これまで当たり前とされてきたことを変える。どんな組織にあっても、なかなか実行しづらいことだ。そこに葛藤や不安はまったくなかったのだろうか。
「もちろん最初は勇気が要りました。でも、実際に『トイレOK』にしてみたら、何も困らなかった。当時は単学級の学校で教えていたので、学年の縛りがなかったせいもあるかもしれません。ただ、単学級でなくても、ほかのクラスのことって先生同士も意外と知らないので、やろうと思えばできるんですよね。前に若い先生に『朝の会が長引いてしまう』と相談されて、『やめちゃえば?』と答えたんです。すると1週間後、その先生から『やめてみたけど困りませんでした!』と言われました」
たとえ「メリットを感じない」「時間や手間がかかりすぎる」と思っても、「それが当たり前」「学校の常識」と思えば変えられないし、やめられない。それはなぜなのか。めがね先生は、これまで学校が「正解を与える場所」だったからではないかと話す。

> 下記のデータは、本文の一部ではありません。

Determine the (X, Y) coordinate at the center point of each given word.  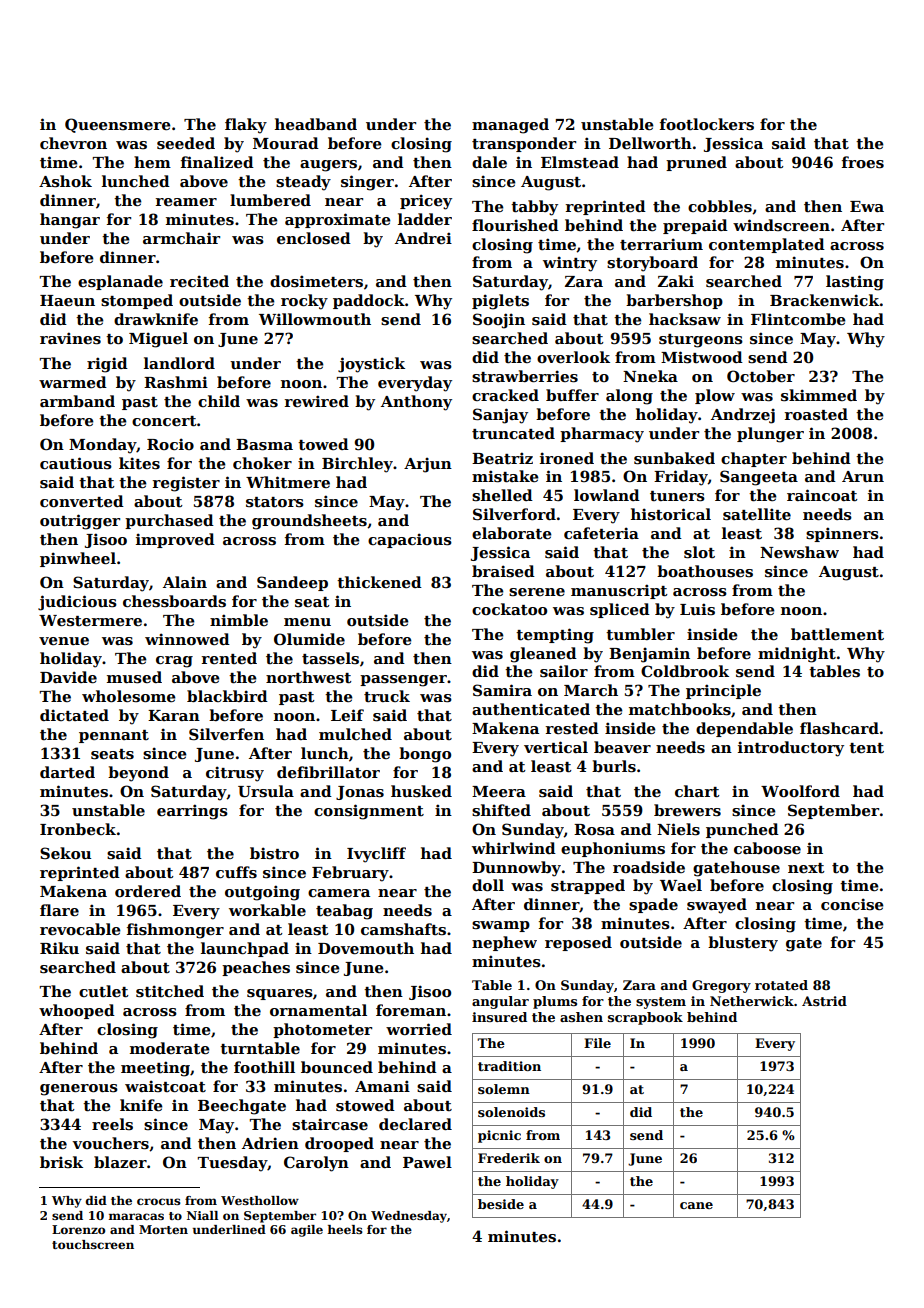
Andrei (423, 238)
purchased (169, 521)
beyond (138, 774)
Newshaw (799, 552)
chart (697, 791)
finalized (217, 162)
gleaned (543, 655)
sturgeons (701, 341)
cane (696, 1205)
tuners (677, 496)
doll (488, 885)
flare (59, 910)
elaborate (512, 533)
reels (112, 1124)
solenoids (511, 1112)
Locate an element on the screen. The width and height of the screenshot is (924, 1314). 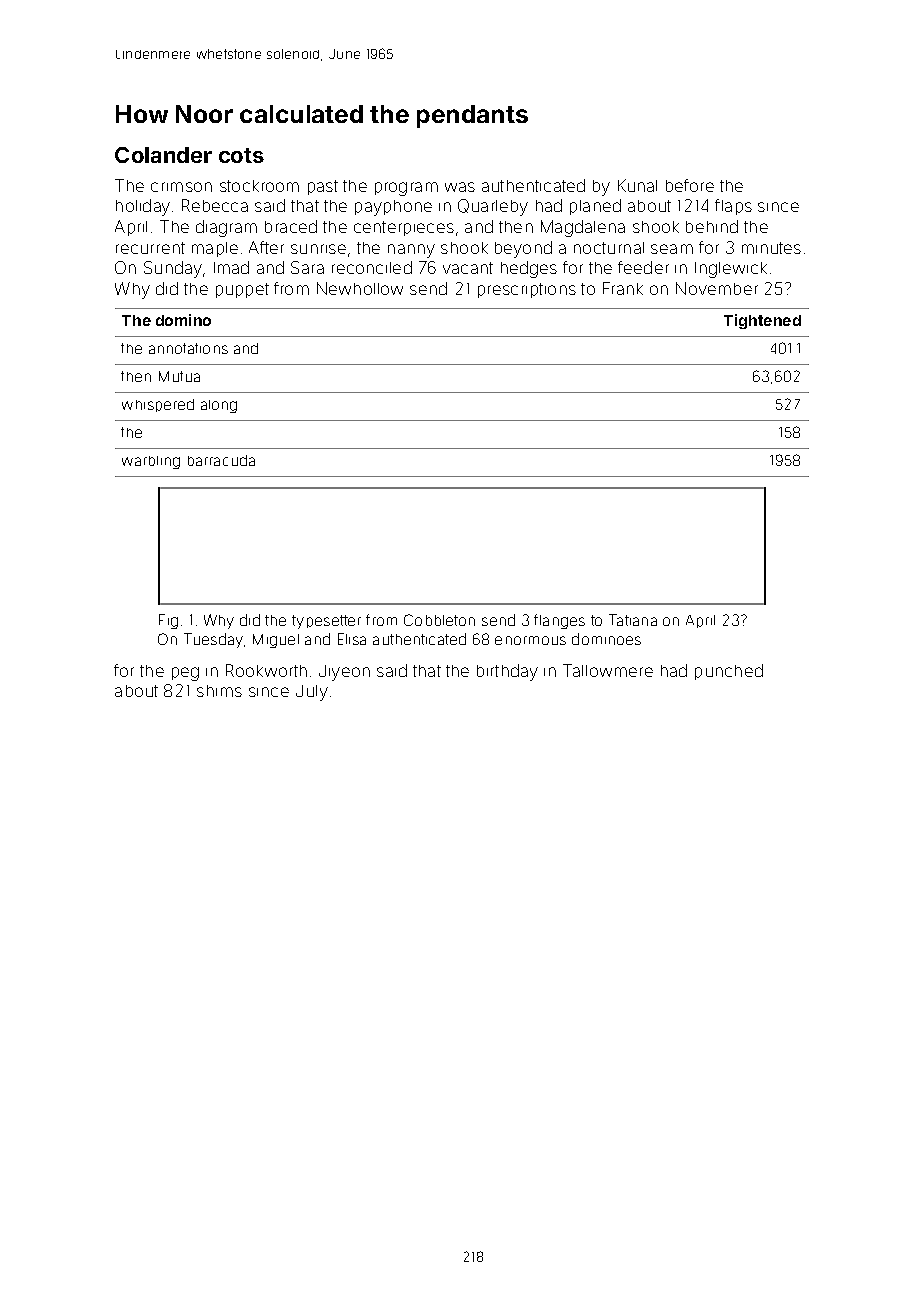
barracuda is located at coordinates (221, 460).
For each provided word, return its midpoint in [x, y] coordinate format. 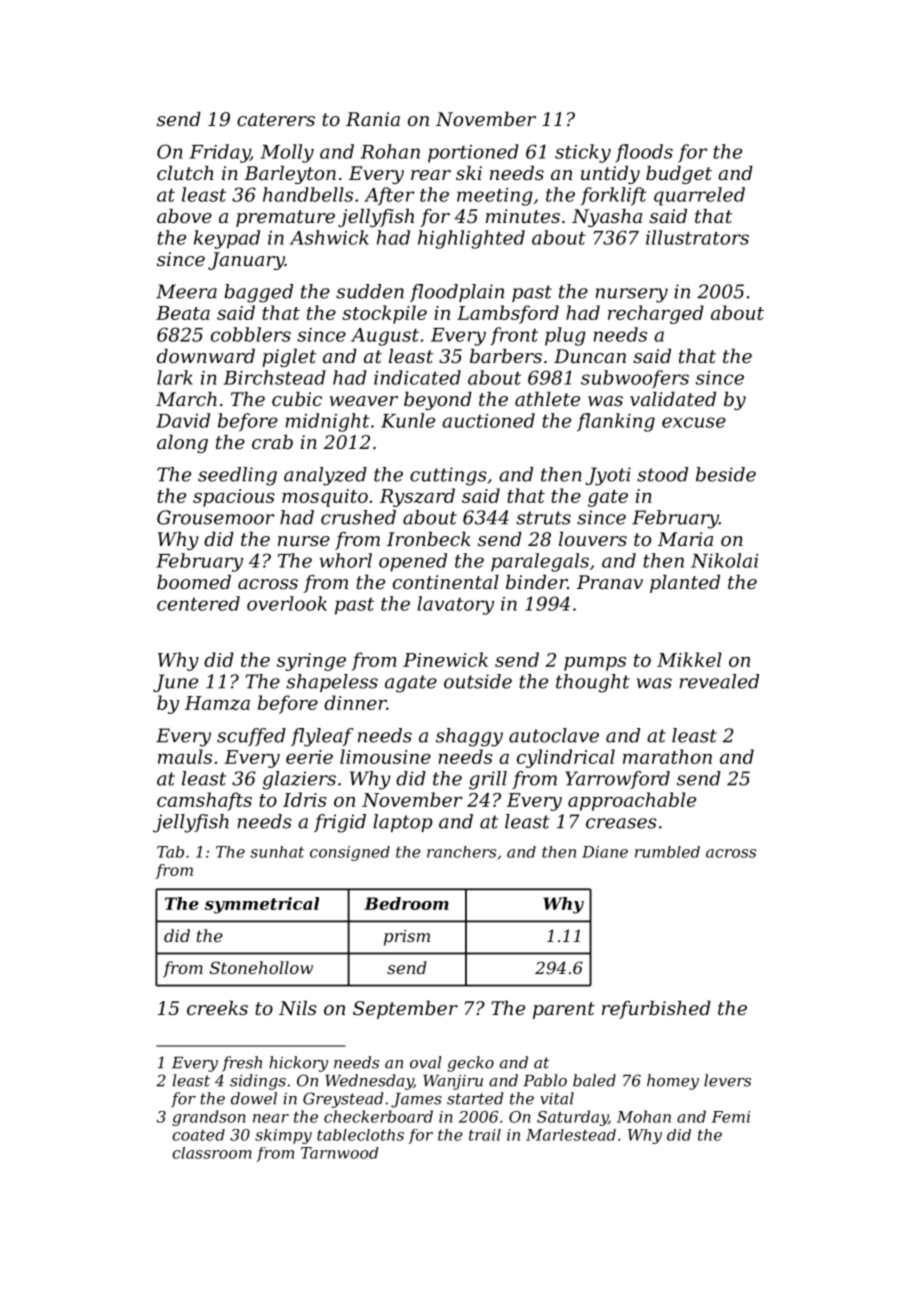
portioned [473, 153]
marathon [667, 756]
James [416, 1100]
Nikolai [724, 560]
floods [644, 153]
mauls [185, 756]
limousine [385, 756]
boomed [194, 582]
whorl [345, 560]
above [184, 216]
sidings [258, 1082]
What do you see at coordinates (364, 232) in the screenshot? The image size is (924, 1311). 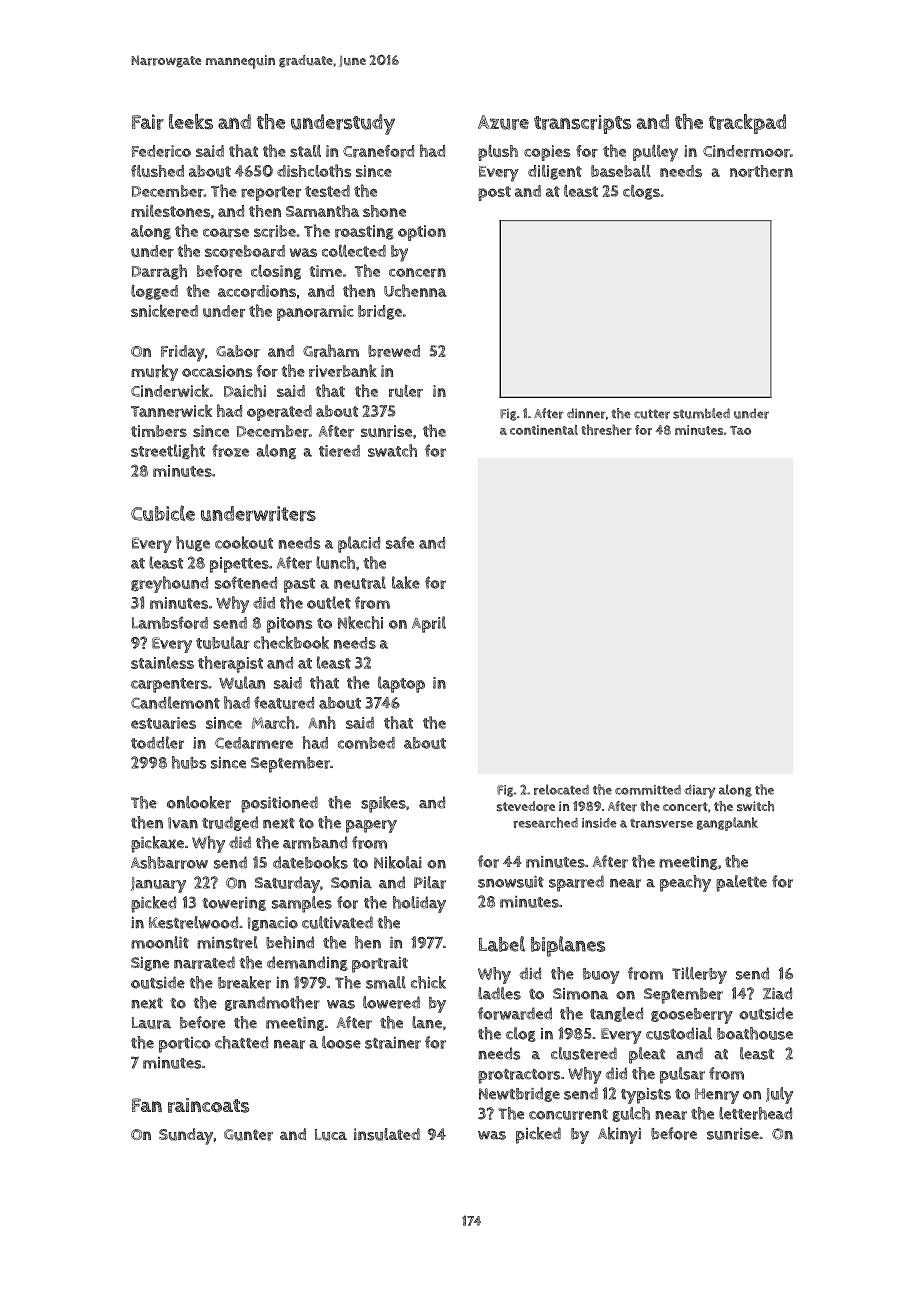 I see `roasting` at bounding box center [364, 232].
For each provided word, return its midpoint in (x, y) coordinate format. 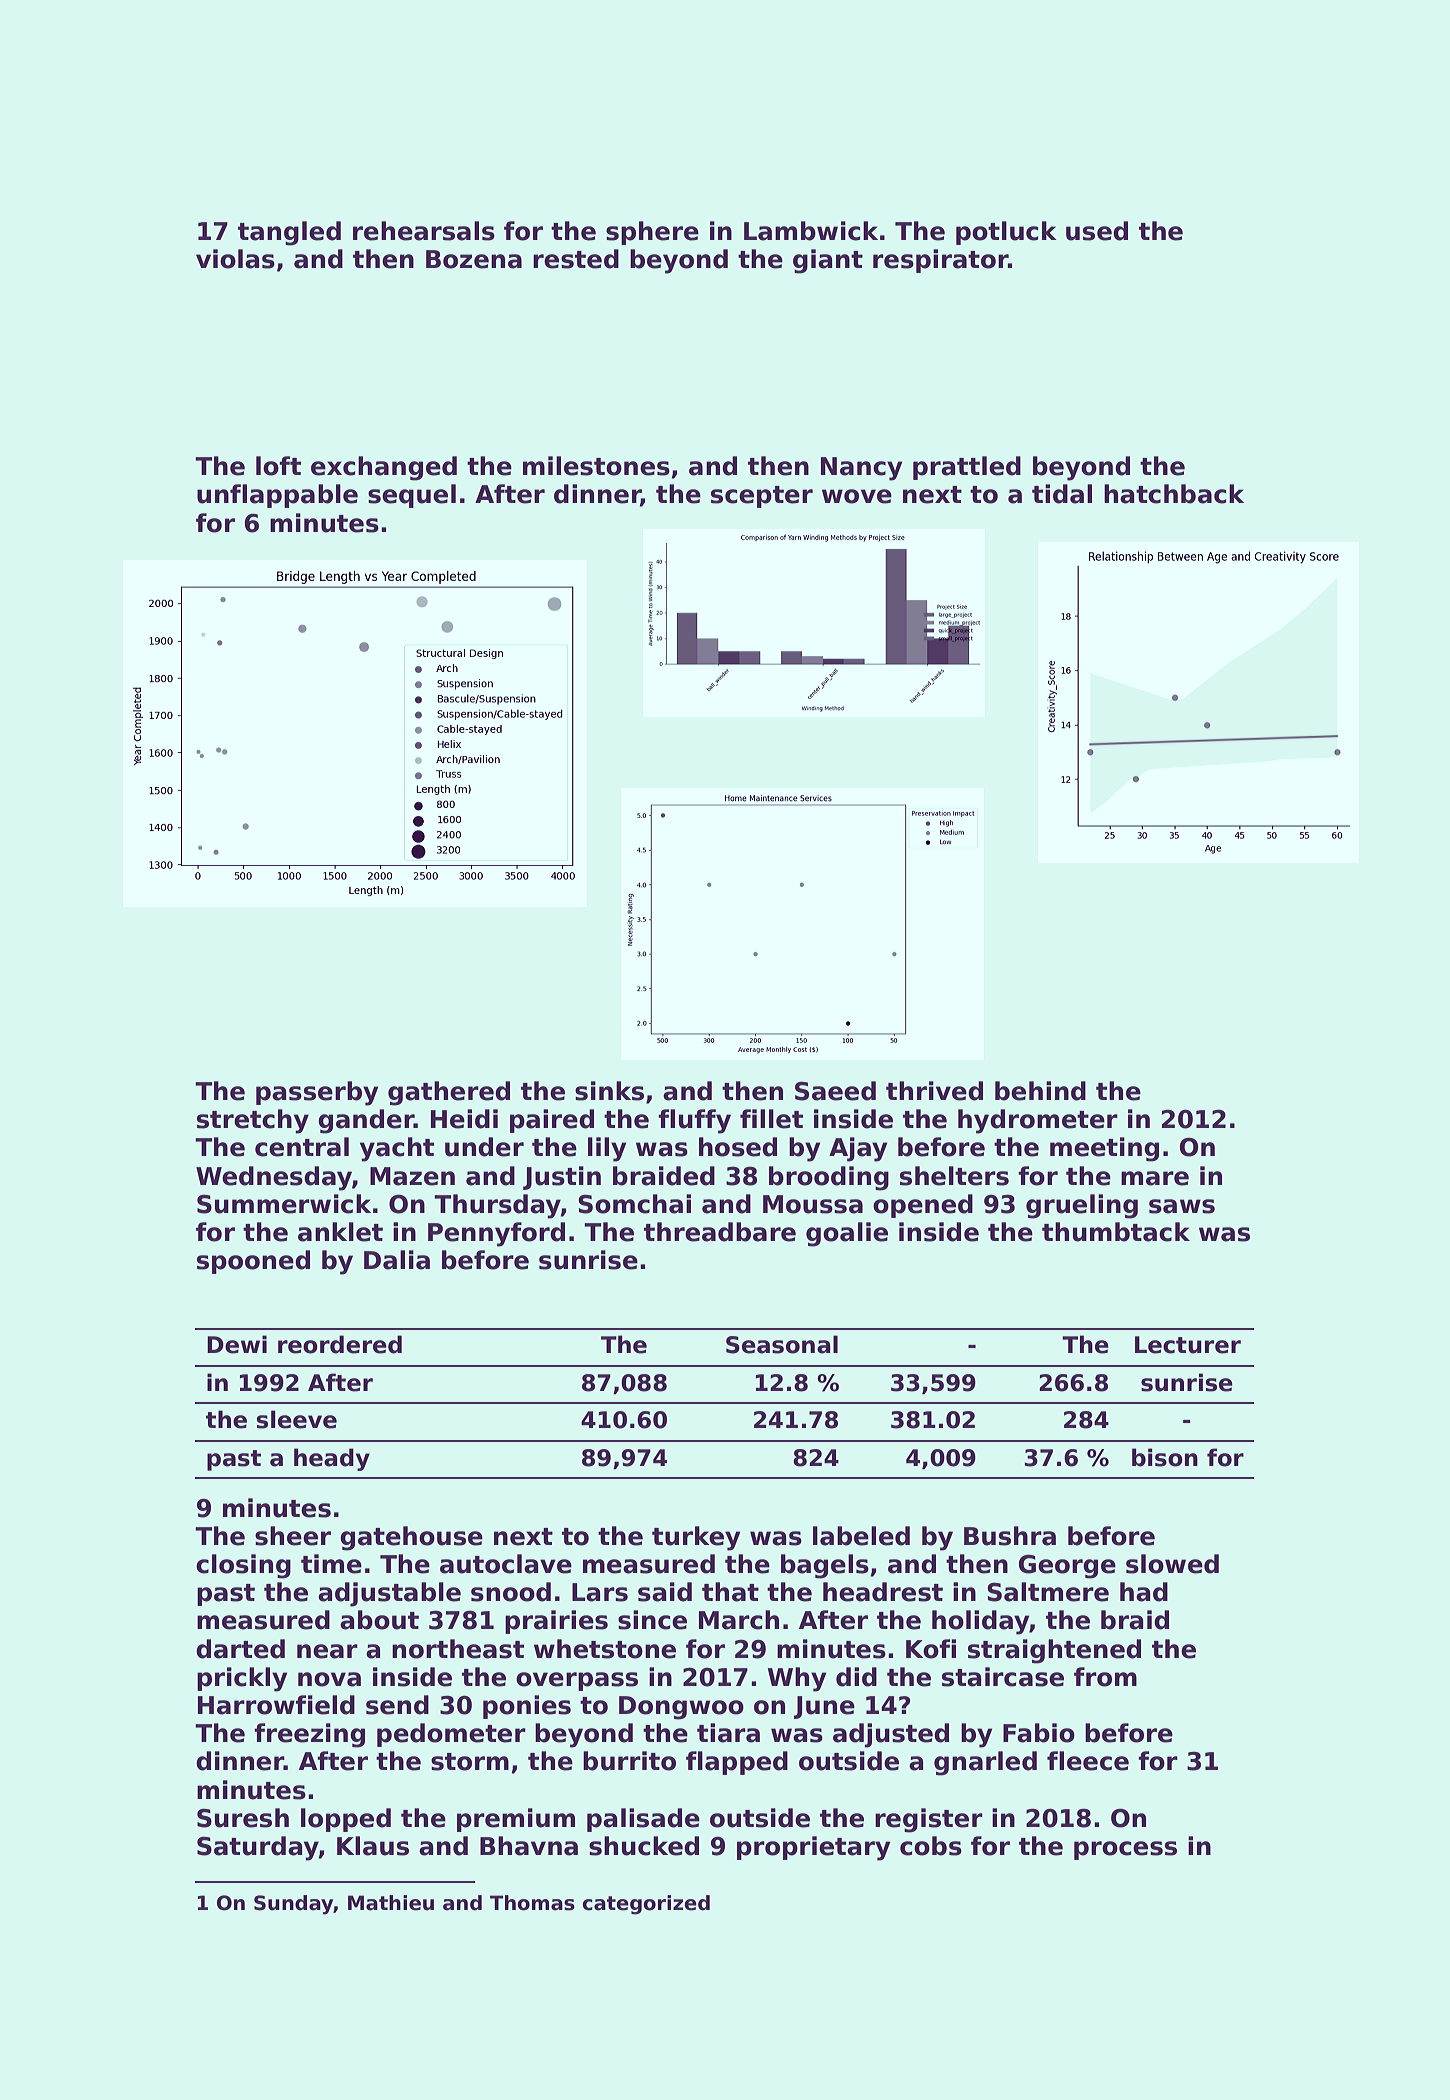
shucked (644, 1846)
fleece (1088, 1761)
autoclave (506, 1564)
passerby (317, 1093)
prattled (967, 468)
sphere (652, 233)
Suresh (243, 1818)
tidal (1062, 494)
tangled (289, 233)
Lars (600, 1592)
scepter (762, 497)
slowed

「例えば『今何時?』と聞いて時間を教えてもらったら、普通は『ありがとう』と返しますよね。でも学校では『正解です』と返す。先生たちも、『正解がある』『学校では正解を与える』が内在化しているんですよね。だから、『もっと子どもとやり取りして、もっと考えてみませんか』と言いたい。でも、みんなが僕みたいな先生になったらいいとはまったく思っていなくて、厳しい先生がいてもいいし、何より多様な教育が大事だと考えているんです。実際、僕のクラスでよかったという子もいれば、『先生は甘い』という保護者もいます。僕はただ、当たり前とされているけど、おかしいと思っていても変えられないということに風穴を開けたいんですよね」
教員が子どもを管理してしまう本当の理由
学校が「○○してはいけない」といった管理的教育にならざるをえない理由の一つとして、めがね先生は「学級崩壊へのおそれ」を挙げる。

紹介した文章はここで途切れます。